TEA guidance · May 28, 2026

TEA’s May 28, 2026 update: the reporting plan changes

How is this about funding determination?

Directly — and specifically, this is the letter that changed the rules the April 16 letter set. If you read April 16 and built a plan around it, this is the letter that tells you what moved. It does three things: it splits the deadline for reporting your new tier-and-service-group data, it puts money on the table to help you do the work over the summer, and it pushes one data element back a year. Same funding model, revised mechanics.

What it says

The reporting deadline is now split into two. This is the headline. April 16 said: enter every student’s tier, service group(s), and minutes-per-day by the first PEIMS submission (October 8, 2026). May 28 splits that population across two submissions:

  • By October 8, 2026 (1st Six-Weeks): the new data for at least 50% of your students receiving special-education services.
  • By December 3, 2026 (2nd Six-Weeks): the data for the remaining students — those not included in the October 8 submission.

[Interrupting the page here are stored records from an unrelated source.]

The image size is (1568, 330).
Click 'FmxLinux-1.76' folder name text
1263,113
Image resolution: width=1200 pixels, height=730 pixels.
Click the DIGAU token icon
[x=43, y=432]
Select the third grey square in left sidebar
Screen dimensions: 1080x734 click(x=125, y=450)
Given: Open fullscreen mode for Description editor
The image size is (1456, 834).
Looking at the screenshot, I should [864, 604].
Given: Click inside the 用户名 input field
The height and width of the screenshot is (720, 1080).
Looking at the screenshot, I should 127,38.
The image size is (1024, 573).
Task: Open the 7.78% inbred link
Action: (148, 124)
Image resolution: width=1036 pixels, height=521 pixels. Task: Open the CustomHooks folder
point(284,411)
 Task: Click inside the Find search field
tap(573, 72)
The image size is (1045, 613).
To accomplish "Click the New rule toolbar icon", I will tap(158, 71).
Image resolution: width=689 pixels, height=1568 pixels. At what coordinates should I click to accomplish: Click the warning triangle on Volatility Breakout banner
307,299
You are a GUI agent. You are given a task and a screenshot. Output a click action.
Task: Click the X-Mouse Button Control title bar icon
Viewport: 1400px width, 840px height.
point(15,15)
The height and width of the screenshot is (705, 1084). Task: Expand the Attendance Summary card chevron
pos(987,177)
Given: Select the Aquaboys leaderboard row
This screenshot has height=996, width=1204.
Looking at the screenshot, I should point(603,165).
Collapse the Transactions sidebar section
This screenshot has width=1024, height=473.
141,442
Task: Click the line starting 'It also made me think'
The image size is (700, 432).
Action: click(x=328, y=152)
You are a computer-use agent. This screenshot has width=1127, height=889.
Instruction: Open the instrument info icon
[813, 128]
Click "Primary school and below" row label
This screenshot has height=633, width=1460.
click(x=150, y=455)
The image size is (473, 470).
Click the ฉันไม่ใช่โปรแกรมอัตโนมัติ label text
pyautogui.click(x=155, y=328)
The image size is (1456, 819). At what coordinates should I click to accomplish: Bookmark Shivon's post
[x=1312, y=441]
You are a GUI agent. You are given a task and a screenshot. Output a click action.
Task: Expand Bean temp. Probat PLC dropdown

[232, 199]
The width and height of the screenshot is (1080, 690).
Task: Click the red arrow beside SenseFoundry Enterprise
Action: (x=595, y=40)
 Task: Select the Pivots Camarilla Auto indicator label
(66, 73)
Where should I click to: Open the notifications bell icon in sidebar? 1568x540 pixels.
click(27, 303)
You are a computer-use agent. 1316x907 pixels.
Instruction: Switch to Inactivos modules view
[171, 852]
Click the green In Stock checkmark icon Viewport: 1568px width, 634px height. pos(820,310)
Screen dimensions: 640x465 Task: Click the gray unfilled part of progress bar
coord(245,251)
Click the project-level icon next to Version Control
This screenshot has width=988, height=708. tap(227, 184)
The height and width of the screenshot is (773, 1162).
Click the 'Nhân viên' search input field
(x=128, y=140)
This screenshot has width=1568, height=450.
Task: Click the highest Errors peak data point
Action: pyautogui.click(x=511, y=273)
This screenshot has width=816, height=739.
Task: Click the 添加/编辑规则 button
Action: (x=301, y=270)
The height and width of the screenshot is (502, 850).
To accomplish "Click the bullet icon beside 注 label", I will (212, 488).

For both groups the data carries a begin date of the first day of the school year (unless an ARD revision mid-year changes services, in which case the new values begin-date from when they applied). By the December 3 submission, eligible days present are reported for both the instructional-arrangement/setting code and the tier of intensity, for all funding-eligible special-education students.

A summer stipend grant to fund the IEP-review work. TEA is making a one-time extra-duty stipend grant available to cover staffing costs for the record review — reading IEPs to determine each student’s tier, service group(s), and minutes-per-day. Administered by Education Service Center (ESC) 10. Eligibility: school systems with at least 50 students receiving special-education services (a Shared Services Arrangement can qualify on its members’ combined count if the fiscal agent runs the review). Grantees must affirm the funds support this summer work and commit to submitting at least 10% of their own special-education population through TEA’s early-data request by August 14, 2026.

The “educational environment” element is delayed a year. April 16 introduced this new data element for 2026–27 collection. Based on field feedback, May 28 pushes it to 2027–28.

What it means for you

The deadline split changes your timeline, not your total. The April 16 plan — every special-education student classified and reported by October 8 — was a hard lift to land in the first six weeks of school, on top of everything else those weeks demand. The split gives you until December 3 for the back half of your caseload. It does not reduce the work; all students are still due, the determination is still built from each IEP, and the begin date is still the first day of school. It changes the cadence, not the scope — you now stage the caseload across two windows instead of clearing it in one.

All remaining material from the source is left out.